◆ **EXERCISE AIM**:
An exact copy of the listing is what the response must contain.

━━━ PROVIDED MATERIAL

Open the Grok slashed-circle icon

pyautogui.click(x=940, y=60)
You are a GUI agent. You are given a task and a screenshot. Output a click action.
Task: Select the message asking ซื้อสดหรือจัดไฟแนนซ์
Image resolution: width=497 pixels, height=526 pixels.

━━━━━━

◆ **COMPLETED EXERCISE**:
Open the Grok slashed-circle icon

pyautogui.click(x=940, y=60)
You are a GUI agent. You are given a task and a screenshot. Output a click action.
Task: Select the message asking ซื้อสดหรือจัดไฟแนนซ์
Image resolution: width=497 pixels, height=526 pixels.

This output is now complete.